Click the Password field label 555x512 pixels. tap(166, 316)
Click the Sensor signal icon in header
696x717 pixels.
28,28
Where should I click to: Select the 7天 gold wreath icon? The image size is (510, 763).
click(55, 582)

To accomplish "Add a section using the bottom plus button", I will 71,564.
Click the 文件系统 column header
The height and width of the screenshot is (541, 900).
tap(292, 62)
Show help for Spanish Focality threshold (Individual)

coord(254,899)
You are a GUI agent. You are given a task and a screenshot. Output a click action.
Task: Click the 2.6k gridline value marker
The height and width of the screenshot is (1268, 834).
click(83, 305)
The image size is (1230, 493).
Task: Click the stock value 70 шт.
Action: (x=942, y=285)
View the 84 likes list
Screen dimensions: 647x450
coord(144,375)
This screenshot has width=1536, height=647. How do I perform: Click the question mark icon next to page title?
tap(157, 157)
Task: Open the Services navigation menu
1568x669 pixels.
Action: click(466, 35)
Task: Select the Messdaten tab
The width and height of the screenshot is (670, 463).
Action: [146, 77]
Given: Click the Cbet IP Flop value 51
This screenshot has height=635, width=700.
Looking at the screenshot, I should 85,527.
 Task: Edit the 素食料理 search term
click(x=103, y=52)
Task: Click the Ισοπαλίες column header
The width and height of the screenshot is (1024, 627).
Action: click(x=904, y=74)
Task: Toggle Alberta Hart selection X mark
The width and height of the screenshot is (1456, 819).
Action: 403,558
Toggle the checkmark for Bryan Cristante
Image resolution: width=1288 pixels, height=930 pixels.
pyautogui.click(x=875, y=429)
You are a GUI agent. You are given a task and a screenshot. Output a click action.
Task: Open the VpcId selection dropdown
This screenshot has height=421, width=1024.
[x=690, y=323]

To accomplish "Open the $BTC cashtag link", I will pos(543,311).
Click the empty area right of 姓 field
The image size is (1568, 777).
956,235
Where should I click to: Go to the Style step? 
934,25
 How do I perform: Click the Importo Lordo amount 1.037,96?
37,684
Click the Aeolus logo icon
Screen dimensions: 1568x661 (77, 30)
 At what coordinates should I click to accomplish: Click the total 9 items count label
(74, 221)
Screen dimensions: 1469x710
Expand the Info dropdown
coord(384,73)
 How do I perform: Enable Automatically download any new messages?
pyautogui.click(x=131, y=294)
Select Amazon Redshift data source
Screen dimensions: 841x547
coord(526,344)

•••••

* [GOAL]
Please format the lines of the items above as a JSON list of strings, one string for each line, with blank lines left out.

* [FULL OUTPUT]
[
  "Click the Password field label 555x512 pixels. tap(166, 316)",
  "Click the Sensor signal icon in header",
  "696x717 pixels.",
  "28,28",
  "Where should I click to: Select the 7天 gold wreath icon? The image size is (510, 763).",
  "click(55, 582)",
  "To accomplish \"Add a section using the bottom plus button\", I will 71,564.",
  "Click the 文件系统 column header",
  "The height and width of the screenshot is (541, 900).",
  "tap(292, 62)",
  "Show help for Spanish Focality threshold (Individual)",
  "coord(254,899)",
  "You are a GUI agent. You are given a task and a screenshot. Output a click action.",
  "Task: Click the 2.6k gridline value marker",
  "The height and width of the screenshot is (1268, 834).",
  "click(83, 305)",
  "The image size is (1230, 493).",
  "Task: Click the stock value 70 шт.",
  "Action: (x=942, y=285)",
  "View the 84 likes list",
  "Screen dimensions: 647x450",
  "coord(144,375)",
  "This screenshot has width=1536, height=647. How do I perform: Click the question mark icon next to page title?",
  "tap(157, 157)",
  "Task: Open the Services navigation menu",
  "1568x669 pixels.",
  "Action: click(466, 35)",
  "Task: Select the Messdaten tab",
  "The width and height of the screenshot is (670, 463).",
  "Action: [146, 77]",
  "Given: Click the Cbet IP Flop value 51",
  "This screenshot has height=635, width=700.",
  "Looking at the screenshot, I should 85,527.",
  " Task: Edit the 素食料理 search term",
  "click(x=103, y=52)",
  "Task: Click the Ισοπαλίες column header",
  "The width and height of the screenshot is (1024, 627).",
  "Action: click(x=904, y=74)",
  "Task: Toggle Alberta Hart selection X mark",
  "The width and height of the screenshot is (1456, 819).",
  "Action: 403,558",
  "Toggle the checkmark for Bryan Cristante",
  "Image resolution: width=1288 pixels, height=930 pixels.",
  "pyautogui.click(x=875, y=429)",
  "You are a GUI agent. You are given a task and a screenshot. Output a click action.",
  "Task: Open the VpcId selection dropdown",
  "This screenshot has height=421, width=1024.",
  "[x=690, y=323]",
  "To accomplish \"Open the $BTC cashtag link\", I will pos(543,311).",
  "Click the empty area right of 姓 field",
  "The image size is (1568, 777).",
  "956,235",
  "Where should I click to: Go to the Style step? ",
  "934,25",
  " How do I perform: Click the Importo Lordo amount 1.037,96?",
  "37,684",
  "Click the Aeolus logo icon",
  "Screen dimensions: 1568x661 (77, 30)",
  " At what coordinates should I click to accomplish: Click the total 9 items count label",
  "(74, 221)",
  "Screen dimensions: 1469x710",
  "Expand the Info dropdown",
  "coord(384,73)",
  " How do I perform: Enable Automatically download any new messages?",
  "pyautogui.click(x=131, y=294)",
  "Select Amazon Redshift data source",
  "Screen dimensions: 841x547",
  "coord(526,344)"
]